MEMPHIS -- A group of food professionals say they are planning a project that will help improve the health of Memphis residents while also fighting urban blight.
The Memphis Daily News (http://bit.ly/UzNv8v) reports that Green Girl Produce plans to create the city's first indoor vertical farm, which will supply residents with microgreens that are organic, cost-effective and available year-round.
"Chefs love them because they make a boring dish pop, they add intense flavor, texture and vivid color," said Emma Self, a silkscreen printer, gardener and veteran of the restaurant industry. "On top of that, they are super nutritious with up to 40 times the nutrients and vitamins of their mature counterparts."
Green Girl Produce plans to use special lighting and an automated, re-circulating hydroponic system. She said the system would use about as much light as a normal office building and 90 percent less water than conventional farming.

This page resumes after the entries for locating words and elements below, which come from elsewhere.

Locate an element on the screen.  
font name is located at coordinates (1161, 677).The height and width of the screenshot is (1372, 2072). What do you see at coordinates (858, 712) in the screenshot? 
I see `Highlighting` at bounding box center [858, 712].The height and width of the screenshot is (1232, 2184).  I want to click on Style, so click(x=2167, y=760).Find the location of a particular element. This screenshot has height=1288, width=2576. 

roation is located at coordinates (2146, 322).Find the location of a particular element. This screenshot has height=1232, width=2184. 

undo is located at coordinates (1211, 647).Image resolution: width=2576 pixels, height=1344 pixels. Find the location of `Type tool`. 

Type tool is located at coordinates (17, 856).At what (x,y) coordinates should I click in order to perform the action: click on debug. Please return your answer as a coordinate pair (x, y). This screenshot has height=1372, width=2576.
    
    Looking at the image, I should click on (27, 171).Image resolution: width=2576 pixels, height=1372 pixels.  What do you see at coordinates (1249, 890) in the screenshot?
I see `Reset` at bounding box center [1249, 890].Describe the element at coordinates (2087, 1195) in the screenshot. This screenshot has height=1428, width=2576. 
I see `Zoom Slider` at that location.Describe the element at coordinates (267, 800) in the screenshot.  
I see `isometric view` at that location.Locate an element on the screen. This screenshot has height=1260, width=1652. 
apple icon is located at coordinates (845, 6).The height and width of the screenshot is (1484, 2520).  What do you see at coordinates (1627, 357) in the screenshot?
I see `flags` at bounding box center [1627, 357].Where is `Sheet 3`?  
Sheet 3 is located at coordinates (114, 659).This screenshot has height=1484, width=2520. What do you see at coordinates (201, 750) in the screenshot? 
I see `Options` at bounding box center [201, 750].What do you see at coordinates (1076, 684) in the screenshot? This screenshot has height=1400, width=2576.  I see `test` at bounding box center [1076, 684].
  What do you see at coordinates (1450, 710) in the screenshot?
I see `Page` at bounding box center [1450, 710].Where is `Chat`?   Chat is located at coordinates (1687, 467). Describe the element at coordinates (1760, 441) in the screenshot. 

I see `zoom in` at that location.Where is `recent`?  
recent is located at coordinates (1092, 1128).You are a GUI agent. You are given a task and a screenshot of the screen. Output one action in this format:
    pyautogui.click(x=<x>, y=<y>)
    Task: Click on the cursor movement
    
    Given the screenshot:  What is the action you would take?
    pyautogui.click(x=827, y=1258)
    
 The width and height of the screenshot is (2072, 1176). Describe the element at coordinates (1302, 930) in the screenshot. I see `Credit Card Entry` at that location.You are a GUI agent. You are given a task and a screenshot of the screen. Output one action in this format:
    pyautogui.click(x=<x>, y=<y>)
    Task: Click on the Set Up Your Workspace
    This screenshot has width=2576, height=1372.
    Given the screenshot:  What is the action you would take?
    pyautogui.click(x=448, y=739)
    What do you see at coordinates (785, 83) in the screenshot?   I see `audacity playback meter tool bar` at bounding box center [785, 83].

"It's one of these fantastic systems that's new, but it's not so new that it hasn't been tested elsewhere," Self said. "Our growing media . doesn't involve soil, so it's a very simple cleaning method. You lay it down, you feed and then you roll it up when you're done. It's literally just about 10 minutes feeding the entire space."
The company plans to lease an old 1,260-square-foot building on Broad Avenue for their farm.
Self and three others who make up Green Girl Produce, say several restaurants have expressed a desire to have local microgreens. She said the group initially wants to fill local demand but eventually would like to broaden their scope to the region and maybe even nationally.
"Since we're so close to the FedEx hub, we can leverage our proximity and get in orders six or seven hours before all of these other people all over the country that have to ship out," Self said.
Self said she is currently working with chefs to narrow the types of microgreens down to 15 varieties. The company plans to move into its location during the first quarter of next year and begin supplying restaurants by the middle of the year.